Miguel Angel Gongora Meza, founder and director of Evolution Treks Peru, was in a rural Peruvian town preparing for a trek through the Andes when he overheard a curious conversation. Two unaccompanied tourists were chatting amicably about their plans to hike alone in the mountains to the "Sacred Canyon of Humantay".
"They [showed] me the screenshot, confidently written and full of vivid adjectives, [but] it was not true. There is no Sacred Canyon of Humantay!" said Gongora Meza. "The name is a combination of two places that have no relation to the description. The tourist paid nearly $160 (£118) in order to get to a rural road in the environs of Mollepata without a guide or [a destination]."
What's more, Gongora Meza insisted that this seemingly innocent mistake could have cost these travellers their lives. "This sort of misinformation is perilous in Peru," he explained. "The elevation, the climatic changes and accessibility [of the] paths have to be planned. When you [use] a program [like ChatGPT], which combines pictures and names to create a fantasy, then you can find yourself at an altitude of 4,000m without oxygen and [phone] signal."
In just a few years, artificial intelligence (AI) tools like ChatGPT, Microsoft Copilot and Google Gemini have gone from a mere novelty to an integral part of trip planning for millions of people. According to one survey, 30% of international travellers are now using generative AI tools and dedicated travel AI sites such as Wonderplan and Layla to help organise their trips.
While these programs can offer valuable travel tips when they're working properly, they can also lead people into some frustrating or even dangerous situations when they're not. This is a lesson some travellers are learning when they arrive at their would-be destination, only to find they've been fed incorrect information or steered to a place that only exists in the hard-wired imagination of a robot.
Dana Yao and her husband recently experienced this first-hand. The couple used ChatGPT to plan a romantic hike to the top of Mount Misen on the Japanese island of Itsukushima earlier this year.
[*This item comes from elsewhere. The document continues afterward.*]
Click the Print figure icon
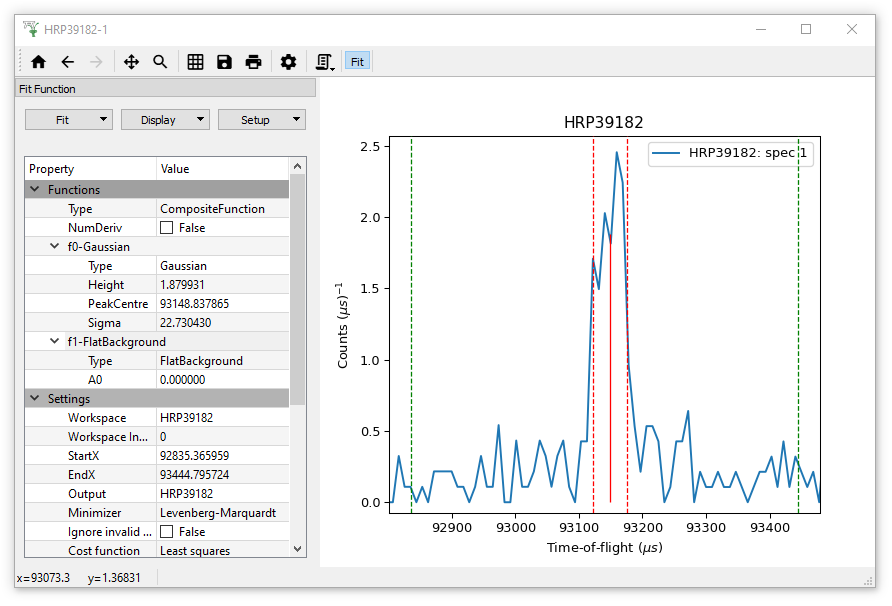The width and height of the screenshot is (892, 606). 254,62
After exploring the town of Miyajima with no issues, they set off at 15:00 to hike to the montain's summit in time for sunset, exactly as ChatGPT had instructed them.
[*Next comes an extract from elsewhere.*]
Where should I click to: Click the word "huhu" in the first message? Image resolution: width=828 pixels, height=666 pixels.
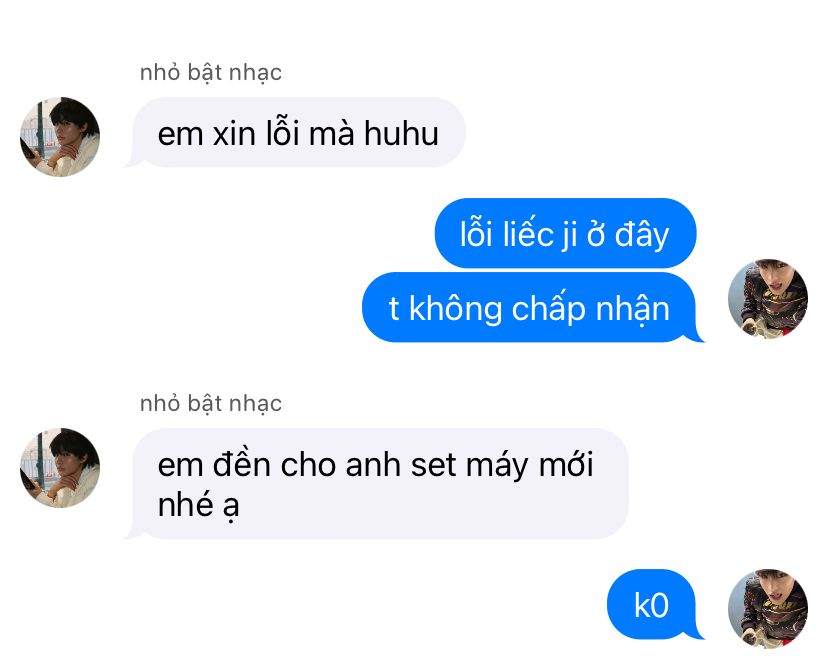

"That's when the problem showed up," said Yao, a creator who runs a blog about traveling in Japan, "[when] we were ready to descend [the mountain via] the ropeway station. ChatGPT said the last ropeway down was at 17:30, but in reality, the ropeway had already closed. So, we were stuck at the mountain top."
A 2024 BBC article reported that Layla briefly told users that there was an Eiffel Tower in Beijing and suggested a marathon route across northern Italy to a British traveller that was entirely unfeasible. "The itineraries didn't make a lot of logical sense," the traveller said. "We'd have spent more time on transport than anything else."